▶ [REQUIRED WORK]
A – From the F2PY page below, list every programming language that its opening paragraph names, sorted into the two groups that the paragraph uses.
B – The F2PY page below suggests moving the constant $\Delta/2$ outside the summation in the trapezoidal formula. Explain, in one to three sentences, why the page gives this advice.

Calling Fortran(95) routines from a Python Script

Modules - Python Packages

Last edited: January 25th 2018


The choice of programming language can be extensively difficult, especially considering computational effectiveness against implementation time and effort. While scripting languages like MATLAB and Python may provide intuitive code which is fast to implement, compiled languages like C/C++ and Fortran yield superior computational speed. Within this example, we'll show that it is in fact possible to obtain the very best of both worlds. At least to some extent.

In the following example, we'll make use of the Fortran to Python package F2PY, which enables creating and compiling a Fortran routine, before converting it to a Python Module which can be imported to any Python script! This is a powerful tool giving us the possibility to develop easy written code in Python, but leaving more computational demanding parts of our program to a more capable Fortran routine.

The Fortran-to-Python module (F2PY)

Note: If you are not familiar with the F2PY module, please read the guide on the how to page. It shows, with examples, how to write subroutines and functions with Fortran, before compiling and converting them to an importable Python module.

Within this short example, we'll show exactly how powerful a tool F2PY may be. By conducting a numerical integration, applying the trapezoidal method described in the following section, we will calculate the electric potential from a non-uniformly, electrically charged rod. First with a pure Python script, then by letting a Fortran routine do the hard work using F2PY, before comparing efficiency of the two approaches.

Numerical Integration - The Trapezoidal Rule

Note that the Trapezoidal and Simpson methods are explained in great detail in the Numerical Integration notebook, whereas here, we will give only a very brief description: The Trapozoidal rule is a method for calculating an approximated, definite integral by assuming the area under the integrand $f(x)$ to be a trapezoid, and thus evaluate its area:

$$ \int \limits_a^b f(x) \textrm{d}x \approx (b-a)\left[ \frac{f(a)+f(b)}{2}\right]. $$

Obviously, the less the derivatives of $f(x)$ vary on the interval $[a,b]$, the more accurate the method is. Moreover, the interval should be divided into $N$ separate and shorter subintervals, which are added together,

$$ \int \limits_a^b f(x) \textrm{d}x = \sum \limits_{n=0}^{N-1} \int \limits_{a+n\Delta}^{a+(n+1)\Delta} f(x)\,\textrm{d}x. $$

For simplicity, we'll apply uniform subintervals, $\Delta = (b-a)/N$. Using the convention $x_n = a + n\Delta$, we now have

$$ \int \limits_a^b f(x) \textrm{d}x \approx \sum \limits_{n=0}^{N-1} (x_{n+1}-x_n) \left[ \frac{f(x_n) + f(x_{n+1})}{2} \right], $$

where $(x_{n+1}-x_n)$ can be replaced by $\Delta$, having applied equally spaced subintervals. Note that the constant $\Delta/2$ can be moved outside the summation to increase effciency by decreasing the number of operations within each loop-iteration in a computer program (or script).

▶ [SOURCE EXCERPT]
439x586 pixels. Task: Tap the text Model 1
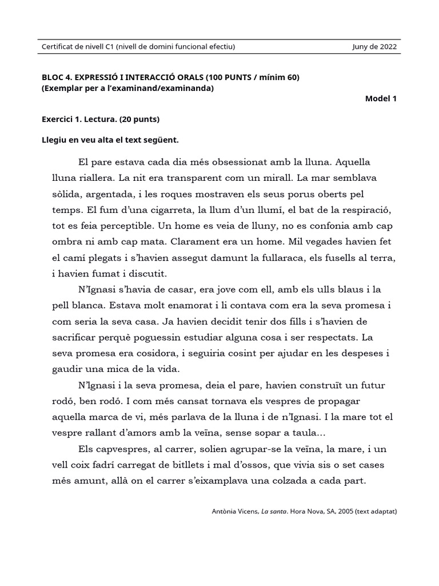[381, 98]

▶ [WORKED ANSWERS]
A –
Scripting languages: MATLAB and Python.
Compiled languages: C/C++ and Fortran.

B – Moving $\Delta/2$ outside the summation reduces the number of operations in each loop iteration of a program or script. This makes the computation more efficient.